Mengikuti Peter L. Berger, masyarakat saat ini tidak lagi memiliki Sacred Canopy, sebuah gambaran tentang tidak adanya imaginasi yang sama ketika membicarakan suatu realitas. Pada masanya, menurut Berger, agama merupakan sacred canopy. Agama mampu menjawab segala pertanyaan tentang kehidupan manusia, mulai dari kelahiran, pergulatan kehidupan sampai dengan kematian. Sekarang, masing-masing orang memiliki imaginasi yang berbeda-beda. Dalam arti tertentu, segregasi atau keterpecahan sekarang juga menjadi ciri dari agama. Jarak antara mereka yang beraliran kiri ekstrim dan yang kanan ekstrim terlalu jauh sehingga terjadi perbedaan pandangan. Kini, amat sulit untuk mengharapkan dunia bisa dipahami secara sama oleh warga masyarakatnya.
Salah satu tonggak yang ditengarai oleh sosiolog adalah lahirnya revolusi industri di abad 19 yang membuat masyarakat tradisional yang sebelumnya memiliki imaginasi dan peran sosial yang terwariskan turun temurun berubah menjadi masyarakat modern yang memiliki imaginasi dan peran sosial yang harus dicari dan diperebutkan.
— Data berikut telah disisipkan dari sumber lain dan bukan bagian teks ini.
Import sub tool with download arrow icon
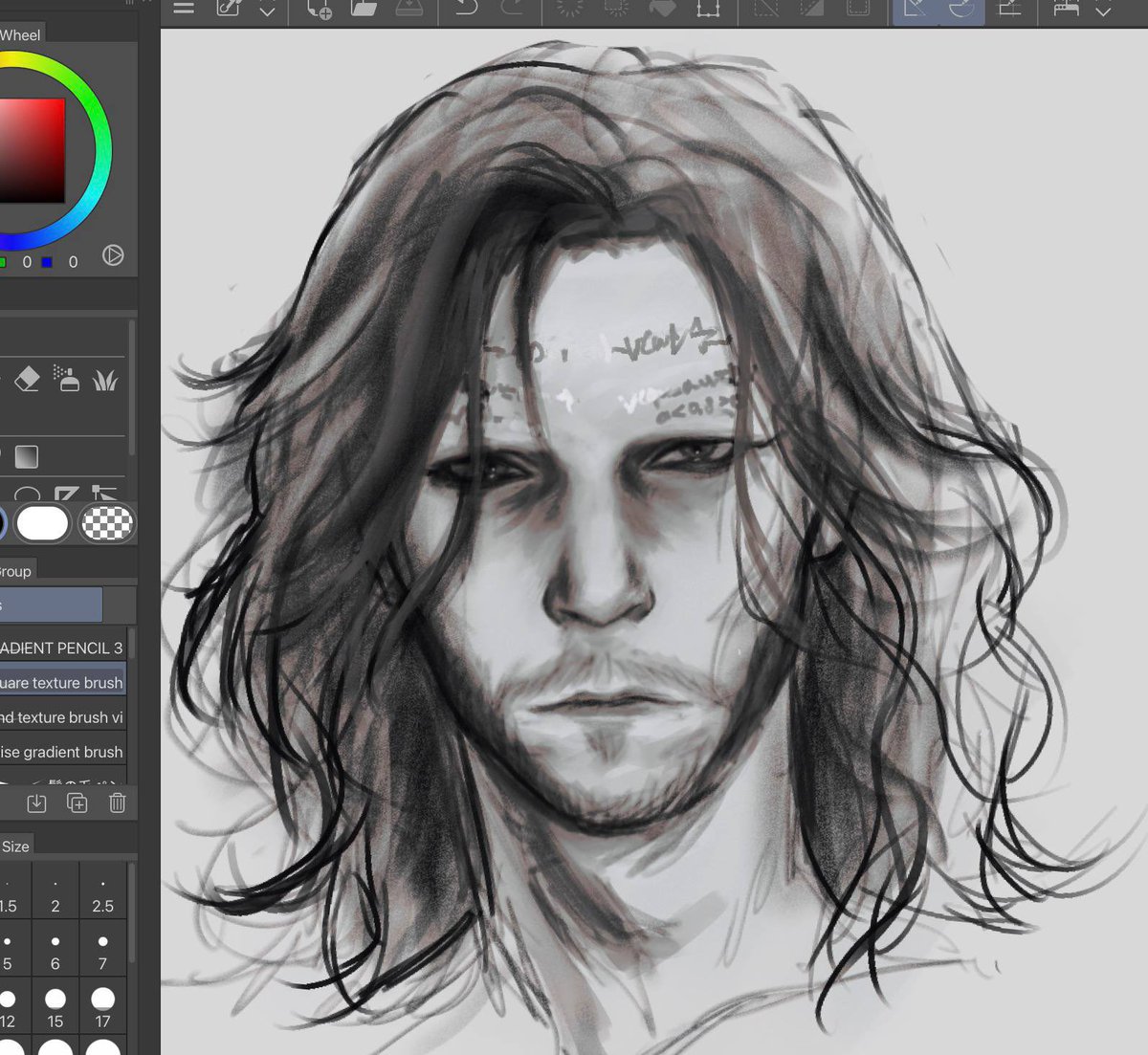The image size is (1148, 1055). (x=36, y=802)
Revolusi industri saat ini sudah memasuki generasi yang keempat atau kelima yang membuat masyarakat makin mungkin terpecah belah. Maka, diperlukan kesadaran baru untuk memahami realita. Bagaimanapun, upaya untuk melihat yang baik sebagai baik dan yang buruk sebagai buruk tetaplah harus dipertahankan. Dalam hal inilah, literasi dan pola berpikir kritis semakin diperlukan, meski kian diabaikan.
Masyarakat Post-Truth
Bersamaan dengan makin berpengaruhnya pemberitaan media massa non-mainstream, dikenallah apa yang disebut sebagai post truth society. Hal ini menunjuk kepada situasi di mana masyarakat tidak lagi tertarik kepada kebenaran obyektif. Kebenaran bagi mereka adalah kebenaran yang menguntungkan atau membenarkan dirinya atau kelompoknya. Di dalam situasi inilah kita lalu bisa memahami betapa absurbnya situasi di masyarakat kita. Terdapat orang-orang yang antusias mengirimkan berita-berita bombastis yang menjelekkan agama atau kelompok lain. Apakah halnya benar atau tidak, orang tidak peduli.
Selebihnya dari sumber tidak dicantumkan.